■ Esercizi da svolgere
a - Secondo il brano, qual è la temperatura media annua delle città capoluogo nella serie storica 2010-2020?
b - Elenchi tutte le città del Sud che il brano cita per le punte di diminuzione delle precipitazioni totali annue.
c - Trascriva il passo del brano che comincia con le parole "A poca distanza" e si ferma dopo le parole "relativi all’ultimo decennio.".

■ Brano estratto

■ ■ ■ ■

A poca distanza dalla Cop26, conferenza sul clima delle Nazioni Unite a cui si deve la podestà del Glasgow Climate Pact – un elenco di azioni condivise per fermare la climate change –, l’Istat diffonde l’aggiornamento sugli indici meteoclimatici relativi all’ultimo decennio.
Secondo quanto si può appurare dalla serie storica (2010-2020), la temperatura media annua delle città capoluogo è pari a 16,3°, aumentando di +0,3° rispetto al valore medio del decennio precedente (2006-2015). Mentre, riferendosi ai capoluoghi di regione per i quali è disponibile la serie storica 1971-2000, la temperatura media del 2020 (+15,8°C) registra un’anomalia media di +1,2°C – poco al di sotto della soglia-obiettivo dell’1,5°.
Non ci sono buone notizie neppure per le precipitazioni totali annue che si portano a 661 mm, con una diminuzione media di -132 mm rispetto al decennio precedente. Le punte di diminuzione sono per le città del Sud: Napoli (-423,5 mm), Catanzaro (-416 mm) e Catania (-359,7 mm).
Ma quindi, com’è il climate change in Italia? Analizziamo i dati Istat servendoci di alcuni grafici.
Quella sottile linea rossa, la guerra calda del Mezzogiorno
Guardando alle condizioni in cui versa il Mezzogiorno, secondo i dati meteoclimatici esposti dall’istituto di statistica, si potrebbe pensare ad una guerra calda senza precedenti storici – e tendenzialmente in peggioramento. Sì, perché superata una certa, benché sottile, linea rossa nel centro Italia, i dati sembrano capovolgersi e mutare in condizioni di lotta al calore.

■ ■ ■ ■

■ Estratto dei dati
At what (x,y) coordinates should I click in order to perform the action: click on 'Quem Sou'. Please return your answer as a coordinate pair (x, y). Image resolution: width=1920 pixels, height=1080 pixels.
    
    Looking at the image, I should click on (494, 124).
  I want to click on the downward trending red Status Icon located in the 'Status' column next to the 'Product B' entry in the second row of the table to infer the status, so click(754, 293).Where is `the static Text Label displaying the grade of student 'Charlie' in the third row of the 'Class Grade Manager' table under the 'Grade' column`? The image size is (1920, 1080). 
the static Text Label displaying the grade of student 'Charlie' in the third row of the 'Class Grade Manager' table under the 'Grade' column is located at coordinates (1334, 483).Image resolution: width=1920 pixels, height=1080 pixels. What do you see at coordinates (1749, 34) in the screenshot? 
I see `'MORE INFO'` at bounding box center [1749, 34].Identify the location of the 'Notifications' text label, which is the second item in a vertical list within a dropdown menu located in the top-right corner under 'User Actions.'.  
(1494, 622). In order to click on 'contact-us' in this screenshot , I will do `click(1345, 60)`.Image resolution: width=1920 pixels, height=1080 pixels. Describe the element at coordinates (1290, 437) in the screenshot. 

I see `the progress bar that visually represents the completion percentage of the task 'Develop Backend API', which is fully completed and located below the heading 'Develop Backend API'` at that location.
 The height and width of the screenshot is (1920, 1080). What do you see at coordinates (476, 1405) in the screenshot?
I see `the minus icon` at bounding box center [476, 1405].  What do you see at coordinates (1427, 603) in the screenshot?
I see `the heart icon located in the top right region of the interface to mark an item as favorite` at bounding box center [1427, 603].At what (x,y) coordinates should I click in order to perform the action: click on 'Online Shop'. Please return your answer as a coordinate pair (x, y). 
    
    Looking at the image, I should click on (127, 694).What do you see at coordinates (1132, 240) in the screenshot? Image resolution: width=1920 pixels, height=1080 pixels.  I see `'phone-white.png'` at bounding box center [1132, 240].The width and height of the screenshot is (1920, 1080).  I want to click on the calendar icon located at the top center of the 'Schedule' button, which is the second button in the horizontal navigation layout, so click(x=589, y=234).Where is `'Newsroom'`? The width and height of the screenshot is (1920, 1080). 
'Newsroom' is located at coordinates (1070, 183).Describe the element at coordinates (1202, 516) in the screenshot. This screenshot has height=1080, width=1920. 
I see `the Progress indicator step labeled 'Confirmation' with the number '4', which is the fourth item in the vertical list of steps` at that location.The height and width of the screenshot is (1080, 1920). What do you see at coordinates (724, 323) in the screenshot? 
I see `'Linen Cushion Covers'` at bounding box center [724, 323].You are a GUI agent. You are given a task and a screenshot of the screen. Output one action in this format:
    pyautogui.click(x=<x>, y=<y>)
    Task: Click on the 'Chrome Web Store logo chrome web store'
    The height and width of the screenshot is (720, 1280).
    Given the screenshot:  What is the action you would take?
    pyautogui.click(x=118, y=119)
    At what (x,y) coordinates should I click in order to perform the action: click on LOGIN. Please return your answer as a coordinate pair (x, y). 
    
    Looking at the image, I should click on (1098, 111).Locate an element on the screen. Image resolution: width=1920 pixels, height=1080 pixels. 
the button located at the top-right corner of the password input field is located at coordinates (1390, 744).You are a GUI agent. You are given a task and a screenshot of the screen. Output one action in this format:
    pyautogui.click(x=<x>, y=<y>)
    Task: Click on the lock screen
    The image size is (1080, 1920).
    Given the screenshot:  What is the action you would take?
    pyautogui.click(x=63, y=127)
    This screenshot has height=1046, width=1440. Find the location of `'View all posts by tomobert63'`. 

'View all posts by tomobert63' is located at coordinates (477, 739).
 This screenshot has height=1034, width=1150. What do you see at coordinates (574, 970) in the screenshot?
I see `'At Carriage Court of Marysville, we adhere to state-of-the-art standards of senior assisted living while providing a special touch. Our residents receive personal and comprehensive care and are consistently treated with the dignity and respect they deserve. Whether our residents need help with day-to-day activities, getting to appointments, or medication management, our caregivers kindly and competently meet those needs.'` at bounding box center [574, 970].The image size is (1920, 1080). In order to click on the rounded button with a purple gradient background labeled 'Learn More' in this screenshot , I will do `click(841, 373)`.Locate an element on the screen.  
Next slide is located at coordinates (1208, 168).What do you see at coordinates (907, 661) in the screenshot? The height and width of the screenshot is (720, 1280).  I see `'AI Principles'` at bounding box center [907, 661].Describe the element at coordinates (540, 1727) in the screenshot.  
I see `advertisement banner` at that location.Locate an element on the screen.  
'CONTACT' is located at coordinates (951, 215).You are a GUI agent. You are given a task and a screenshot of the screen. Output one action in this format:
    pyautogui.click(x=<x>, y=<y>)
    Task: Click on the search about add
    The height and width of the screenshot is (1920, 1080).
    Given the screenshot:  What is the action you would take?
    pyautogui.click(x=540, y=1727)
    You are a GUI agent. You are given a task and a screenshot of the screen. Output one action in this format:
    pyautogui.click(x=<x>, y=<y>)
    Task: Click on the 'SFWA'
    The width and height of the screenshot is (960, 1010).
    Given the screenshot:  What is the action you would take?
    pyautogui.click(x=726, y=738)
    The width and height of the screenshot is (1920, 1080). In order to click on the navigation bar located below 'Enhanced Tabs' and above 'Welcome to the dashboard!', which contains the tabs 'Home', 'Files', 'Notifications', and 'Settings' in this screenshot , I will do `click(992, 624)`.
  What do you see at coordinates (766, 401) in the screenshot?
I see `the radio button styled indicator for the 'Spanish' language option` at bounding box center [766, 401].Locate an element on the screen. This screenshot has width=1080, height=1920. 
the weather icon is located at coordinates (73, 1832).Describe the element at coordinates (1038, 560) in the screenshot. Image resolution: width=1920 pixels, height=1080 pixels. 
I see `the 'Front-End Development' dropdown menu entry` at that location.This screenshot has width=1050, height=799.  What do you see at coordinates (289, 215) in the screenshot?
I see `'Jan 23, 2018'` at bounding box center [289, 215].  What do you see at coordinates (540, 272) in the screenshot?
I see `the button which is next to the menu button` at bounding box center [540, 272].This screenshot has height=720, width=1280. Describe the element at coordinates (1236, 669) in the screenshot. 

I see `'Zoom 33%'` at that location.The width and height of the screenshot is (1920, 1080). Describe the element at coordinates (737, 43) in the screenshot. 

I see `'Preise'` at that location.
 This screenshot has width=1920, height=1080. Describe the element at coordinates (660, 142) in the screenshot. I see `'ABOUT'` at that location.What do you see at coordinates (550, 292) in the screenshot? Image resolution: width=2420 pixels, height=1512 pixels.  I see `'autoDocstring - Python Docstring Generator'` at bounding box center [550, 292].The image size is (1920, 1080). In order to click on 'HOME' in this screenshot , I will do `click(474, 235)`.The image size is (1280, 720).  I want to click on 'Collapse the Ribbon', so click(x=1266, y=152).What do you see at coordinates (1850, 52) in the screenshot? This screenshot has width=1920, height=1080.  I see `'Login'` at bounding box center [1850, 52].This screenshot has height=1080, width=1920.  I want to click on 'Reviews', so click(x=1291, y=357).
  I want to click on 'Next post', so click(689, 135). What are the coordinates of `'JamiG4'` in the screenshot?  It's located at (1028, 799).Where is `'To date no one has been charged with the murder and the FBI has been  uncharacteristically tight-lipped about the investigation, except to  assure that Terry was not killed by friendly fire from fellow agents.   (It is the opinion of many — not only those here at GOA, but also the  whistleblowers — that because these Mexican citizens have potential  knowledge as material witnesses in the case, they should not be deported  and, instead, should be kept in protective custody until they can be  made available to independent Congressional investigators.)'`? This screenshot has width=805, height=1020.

■ ■ ■ ■

■ Soluzioni
a - 16,3°

b - Napoli, Catanzaro, Catania

c -
A poca distanza dalla Cop26, conferenza sul clima delle Nazioni Unite a cui si deve la podestà del Glasgow Climate Pact – un elenco di azioni condivise per fermare la climate change –, l’Istat diffonde l’aggiornamento sugli indici meteoclimatici relativi all’ultimo decennio.